人間がいないのでこんな住宅街であるにも関わらず
カラス達が町を支配しているかのように堂々と電線に止まって夜を過ごせているのだ。
とはいえ、昼はどこかに出かけていて夜はゆっくり休んでいるはずのカラス達だが、
どういうわけがしきりに鳴いて騒いでいる。
「やーぁぁ!!」
みおはその鳴き声に怯んで、長い耳を抱きかかえながらしゃがみ込んでしまった。
カラスの鳴き声は人間にとっては、ただ“カー、カー。”と鳴いているだけだが、
元々ウサギであるみおの耳には、
『あれー?なんだか美味そうなウサギの匂いがするぞー?』
『あらら、誰かと思えば飼育小屋にいた子ウサギちゃんじゃないかよ〜!』
『そんな小さい子が、勝手に夜道を出歩いたらダメじゃないかぁ。』
『そっか、ようやく俺達に食べられるために出てきてくれたんだね〜。
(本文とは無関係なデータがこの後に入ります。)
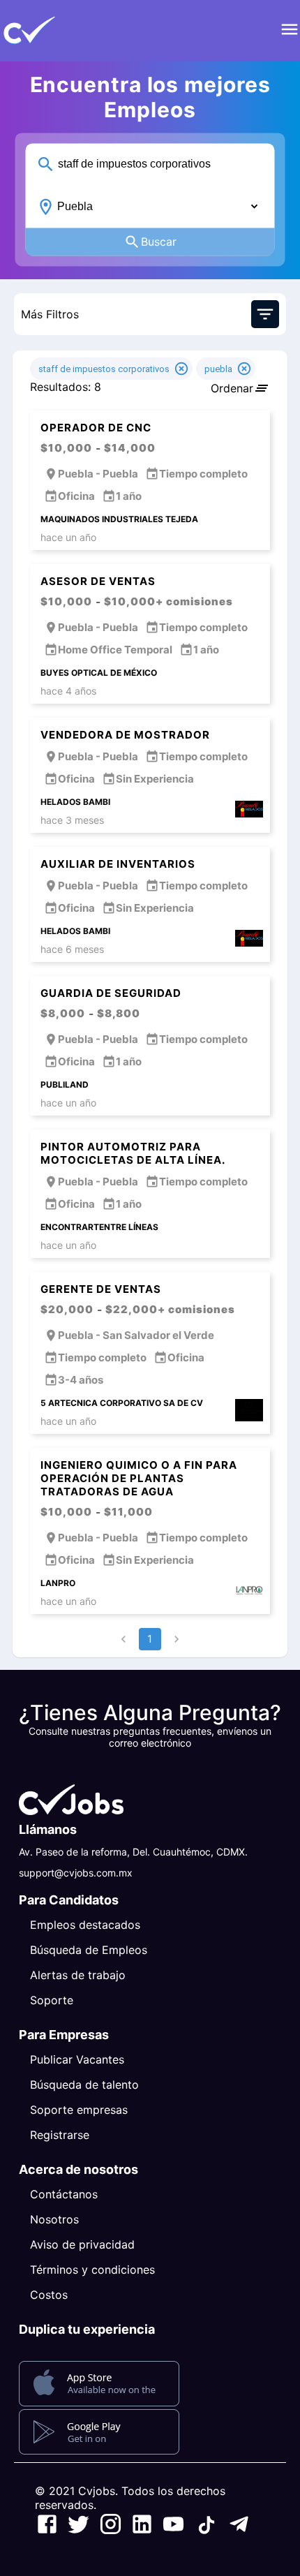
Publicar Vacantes (77, 2059)
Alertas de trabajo (78, 1975)
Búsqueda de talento (84, 2085)
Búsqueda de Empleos (88, 1950)
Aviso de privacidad (82, 2244)
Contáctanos (64, 2194)
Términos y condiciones (92, 2270)
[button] (52, 30)
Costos (49, 2295)
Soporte (51, 2000)
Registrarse (59, 2135)
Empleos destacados (85, 1925)
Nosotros (54, 2219)
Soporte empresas (79, 2110)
』
と言っているように聞こえるのだ。
そう、このカラス達はみおが閉じ込められていた飼育小屋に
ちょくちょくちょっかいを出しに来ていたカラス達なのだ。
カラス達は飼育小屋にちゃんと世話をしに来る子供達がいた間はただ遠くから眺めているだけだったくせに、
子供達がいなくなったあとは、みお達親子を嬉々としてからかいにやってきていた。
その飼育小屋が崩れてからはようやく餌に出来ると歓喜していたのだが、
『っんだよ、これは!こんな瓦礫、俺達の力じゃ動かせねぇよ!!』
『おいコラこのクソウサギ!とっとと俺達の餌になるために出てきやがれっ!!』
と言って、ずっとみおを外界から遮断している瓦礫の上で騒いでいたのだ。
その後、瀬戸口によって助け出されて、このカラス達とも会うことはなかったのだが、
それでもみおの中にはカラスに対する恐怖心が残っていたのだ。
「たぁゆき、たぁゆきーーー!!」
恐怖心を植え付けた当人達に再会してしまい、みおの足は逃げる事も出来ずに震えていた。
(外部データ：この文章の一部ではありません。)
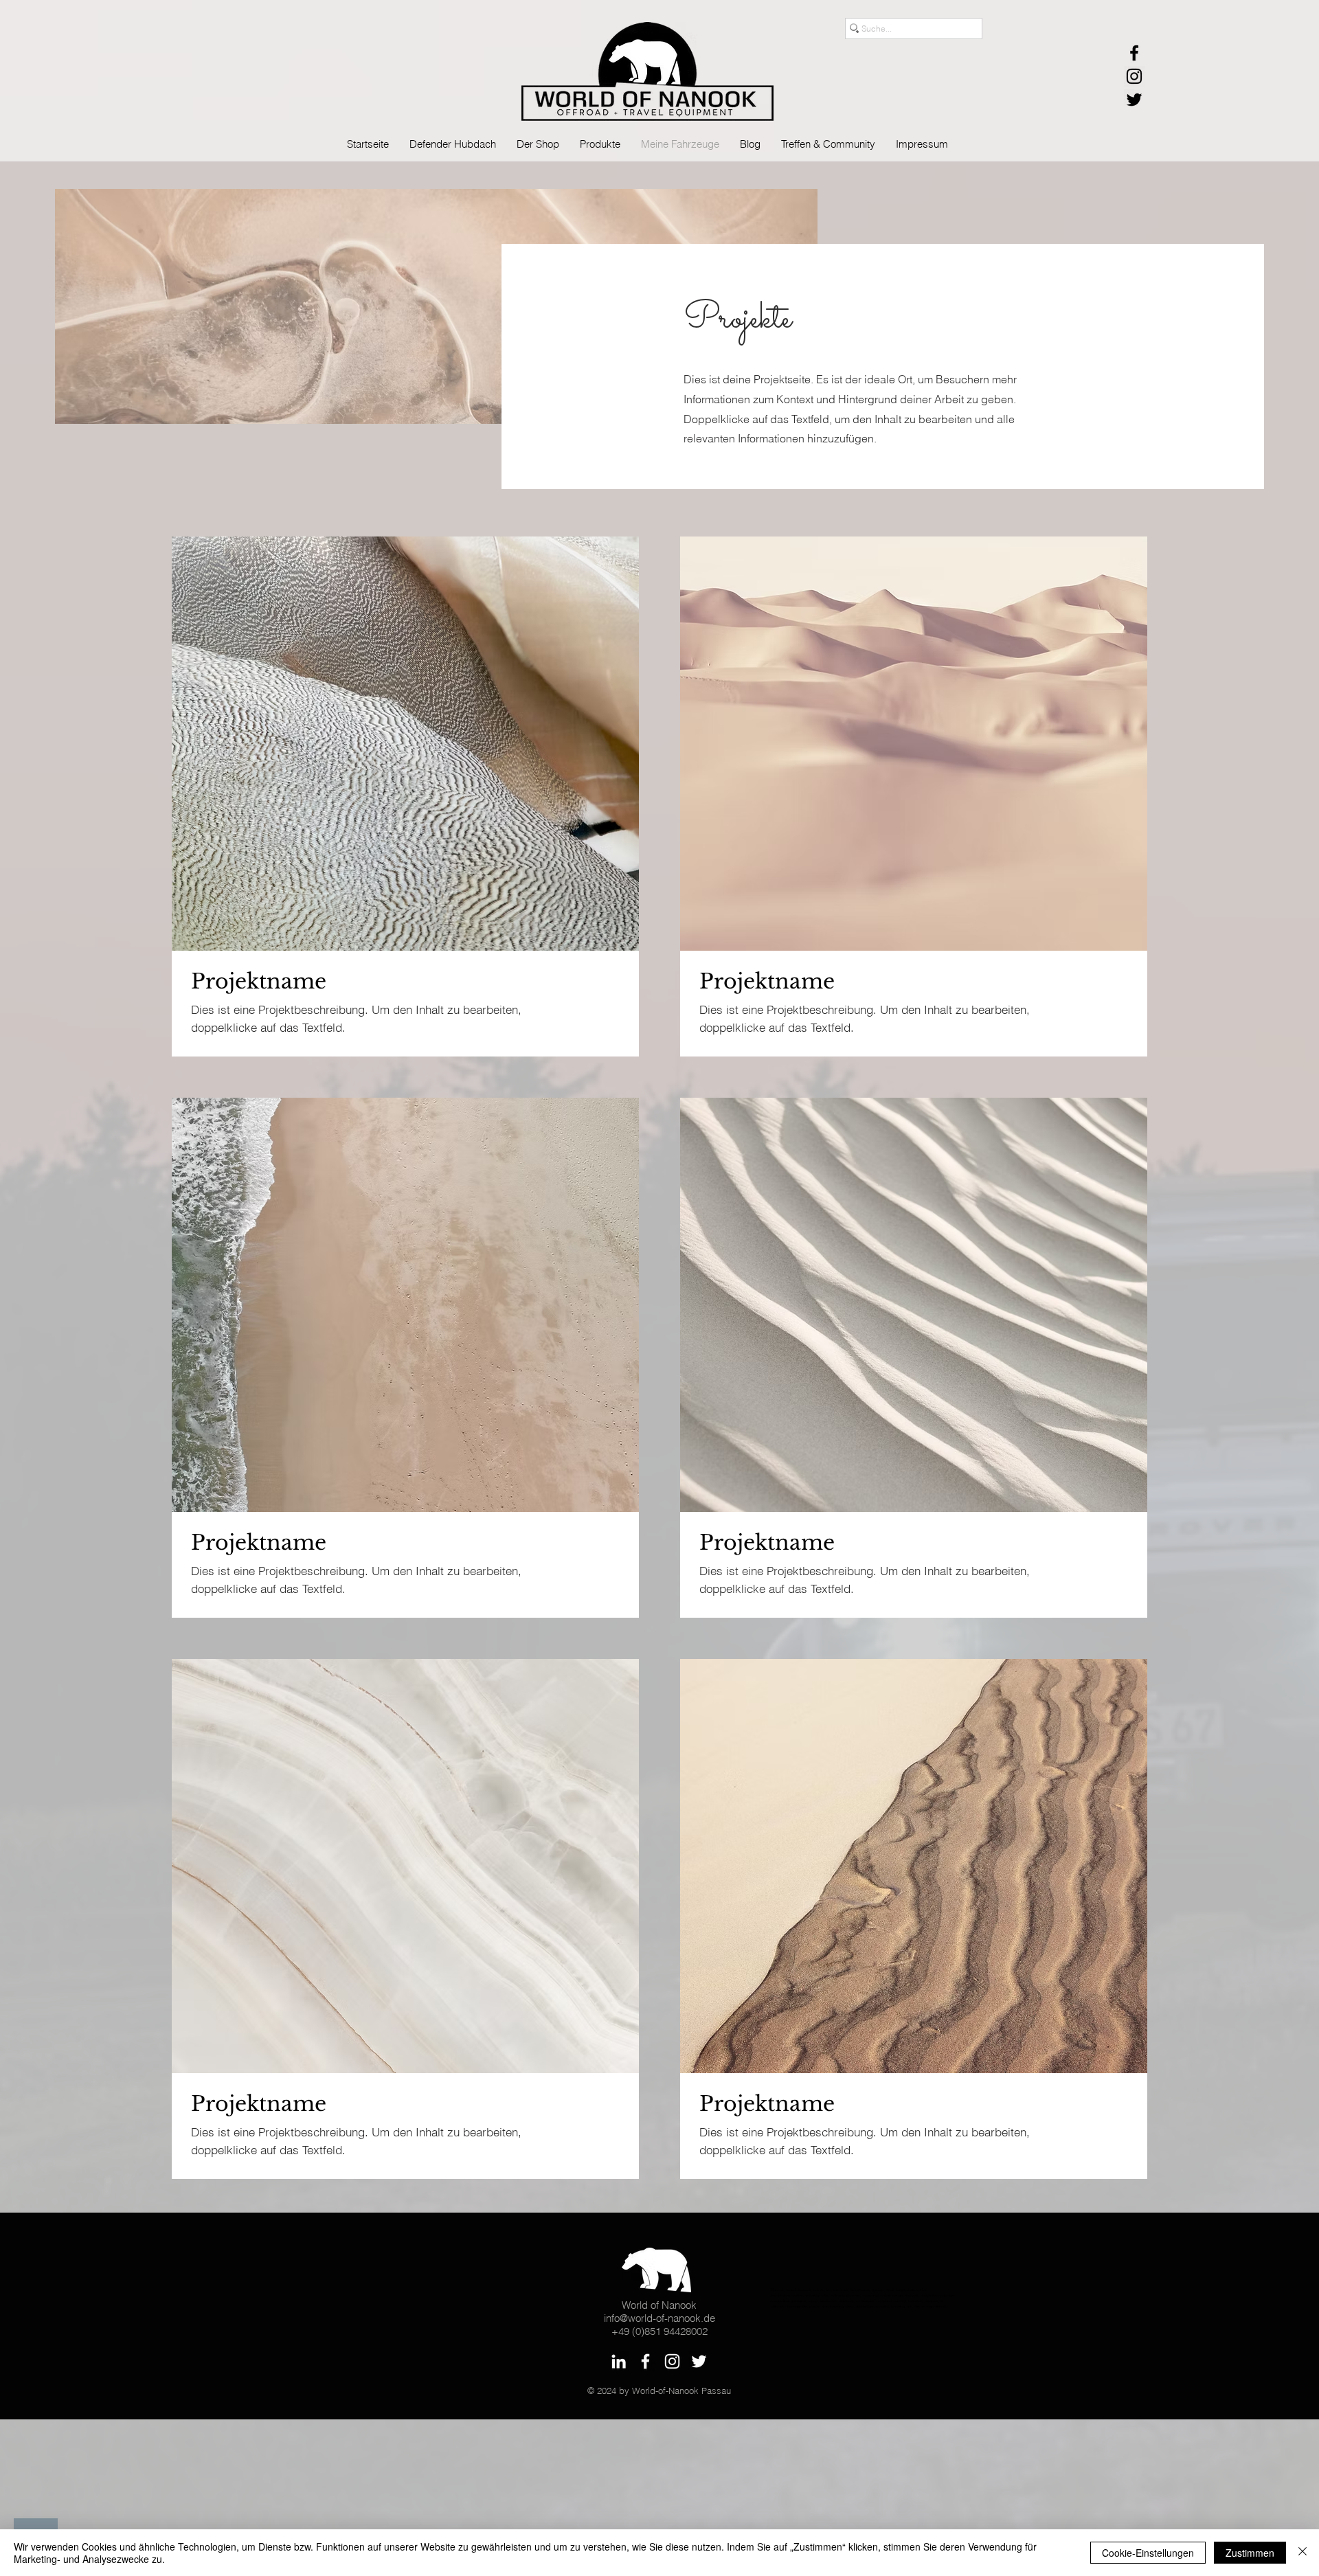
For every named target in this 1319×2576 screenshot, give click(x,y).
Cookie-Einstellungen (1148, 2553)
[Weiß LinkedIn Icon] (619, 2361)
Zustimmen (1250, 2553)
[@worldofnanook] (1134, 76)
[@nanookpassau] (1134, 99)
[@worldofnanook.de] (1134, 53)
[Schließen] (1302, 2552)
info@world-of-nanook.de (659, 2318)
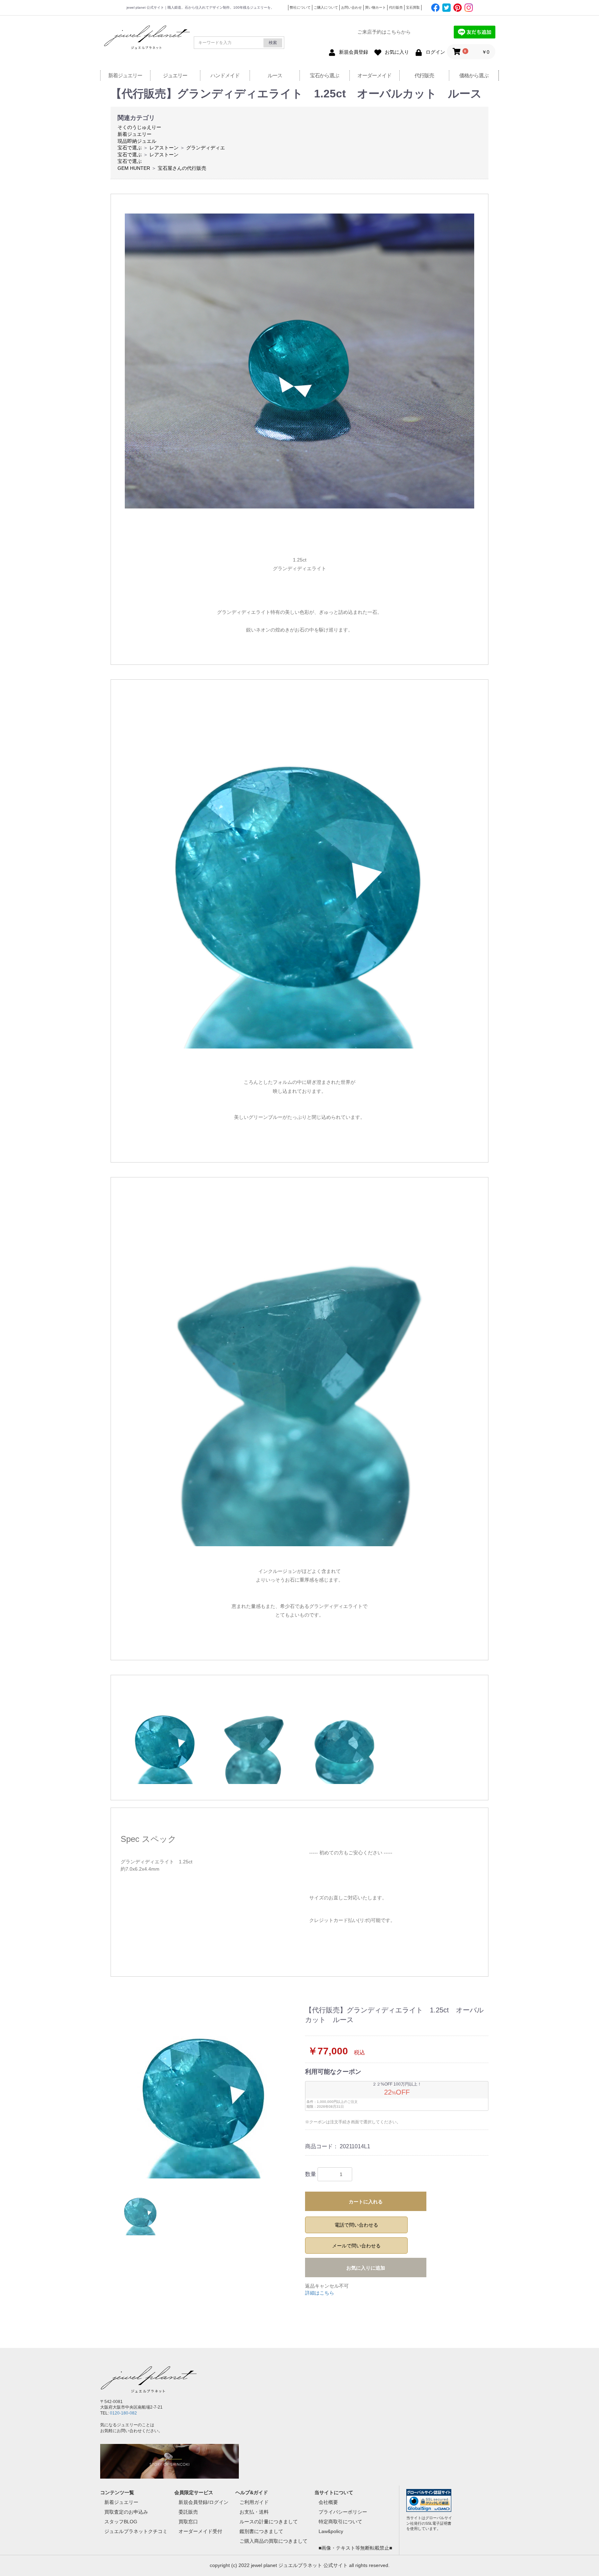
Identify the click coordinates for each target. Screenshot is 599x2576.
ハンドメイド (225, 75)
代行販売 (396, 7)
必死になって大好きな瀬戸口の名を呼ぶが、全然来てくれない。
カラス達はみおをさらに追い詰めようと、羽をバサバサと震えさせている。
『誰を呼んでるのか知らないけどな、この辺りには人間なんか住んでないから無駄だよっ!』
『あーでもよ〜、どうする?俺達、夜中は目が見えないんだぜ?』
そう、カラスは鳥目なので夜は何も見えない。
それ故に未だにみおが人間の姿をしていることに気づいていないのだ。
匂いだけでしか判断出来ないから、このまま動けまいと思いたいのだが・・・、
『馬鹿野郎!こんな久々のご馳走、逃すわけにはいかないだろが!』
『そうだ!さっさととっ捕まえねぇと、野良犬どもに持ってかれちまう!』
『別に、この先の道は行き止まりだし匂いでわかるからいいじゃねぇか・・・。
さぁ、手前ら!!ご馳走にありつくぜぇっ!!』
『『『おおーーーっっ!!』』』
リーダー格のカラスの鳴き声を合図に、カラス達が一斉にみおに向かって飛び出した。
「いやあああああ!!」
足がすくんで立てないみおは、逃げることも出来ずに腕で頭を庇うようにしてうずくまる。
絶対絶命かと思われたその時、
「みぃぃぃぃぃっっ!!」
突然塀の上から飛び出したたかゆきが、カラス目掛けて飛び掛った!
横からの奇襲を食らったカラスが1羽、生垣に叩きつけられて目を回す。
「大丈夫か、みぃ!」
地面に着地したたかゆきはみおを庇うようにカラスに対峙する。
「たぁ!!」
たかゆきの登場にみおは泣き顔から一変、笑顔になる。
『なんだよチキショウ!!この匂い・・・猫か!?』
『だけど、まだ乳臭いガキだぜこいつ!!』
『構うことねぇ、やっちまえ!!』
カラス達は狙いをたかゆきに変更し、襲い掛かる。
たかゆきは猫本来の姿のように、高く鳴いて威嚇すると、
「来るなら来いよ・・・!みぃには、羽毛1本さわらせないからなっ!!」
全く怯むことなくカラス達に対峙する。
しかし、今は人間の姿とはいえ、元はただの子猫。
同じくまだ子供であるみおを守りながら獰猛なカラス達と戦うのは、あまりにも不利である。
それでもたかゆきは逃げることなくカラス達を見据えている。
先鋒のカラスがたかゆきの額に爪をかけようとしたそのとき!
「たかゆき!!」
そこでようやく、壬生屋がたかゆきに追いついた。